XHEY-FM
- El Sauz-Calvillo-Aguascalientes, Aguascalientes; Mexico;
- Broadcast area: Aguascalientes, Aguascalientes
- Frequency: 102.9 FM
- Branding: La Kaliente

Programming
- Format: Regional Mexican

Ownership
- Owner: Grupo Radiofónico ZER; (Josefina Reyes Sahagún);

History
- First air date: May 23, 1977 (concession)
- Former frequencies: 660 kHz

Technical information
- Licensing authority: CRT
- Class: B
- ERP: 50 kW
- HAAT: 84.91 meters (278.6 ft)
- Transmitter coordinates: 21°55′12″N 102°15′47″W﻿ / ﻿21.92000°N 102.26306°W

Links
- Webcast: Listen live
- Website: grupozer.mx

= XHEY-FM =

Radio station in Aguascalientes, Aguascalientes, Mexico

XHEY-FM is a radio station on 102.9 FM in Aguascalientes, Aguascalientes, Mexico. The station is owned by Grupo Radiofónico Zer and carries a regional Mexican format known as La Kaliente.
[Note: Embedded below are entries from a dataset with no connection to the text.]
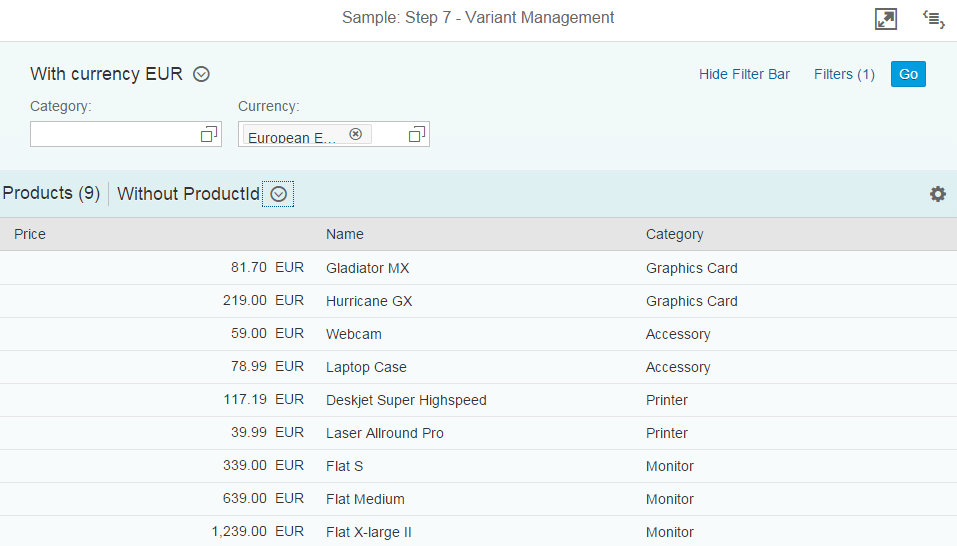The height and width of the screenshot is (546, 957).
Task: Expand the 'With currency EUR' variant dropdown
Action: pos(201,74)
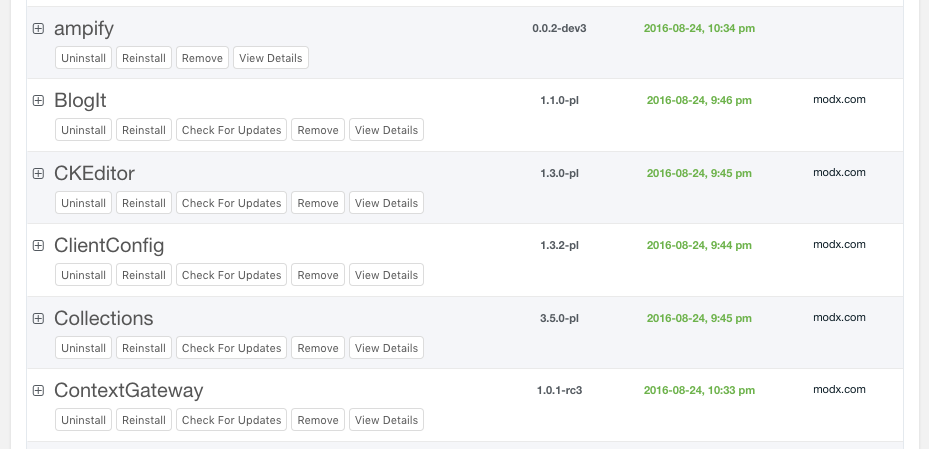
Task: Expand the BlogIt package details
Action: pyautogui.click(x=38, y=101)
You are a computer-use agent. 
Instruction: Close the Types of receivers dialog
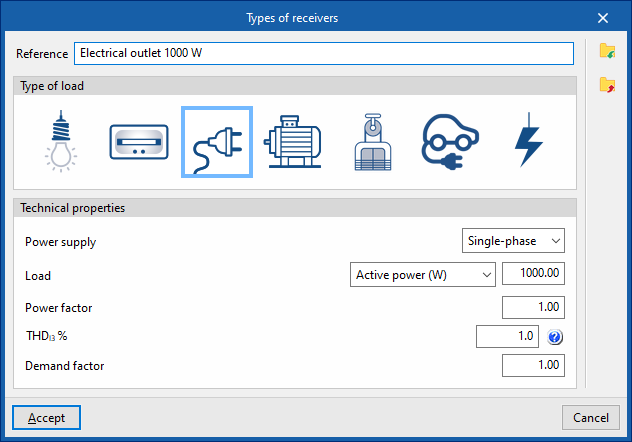(603, 17)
The transmitter is located in Aguascalientes, but the station has been variously described as being in Calvillo or El Sauz.

==History==
XHEY began as XEEY-AM 660 in Jalpa, Zacatecas, with a concession awarded to Edmundo Llamas Félix on May 23, 1977. In 1986, it was sold to Josefina Reyes Sahagún, and in the 1990s, it moved to Aguascalientes, increasing its daytime power from 5 kW to 20.

XEEY received approval to migrate to FM in April 2012. At that time, it dropped its La Consentida romantic format. In 2018, it was approved to double its ERP to 50 kW.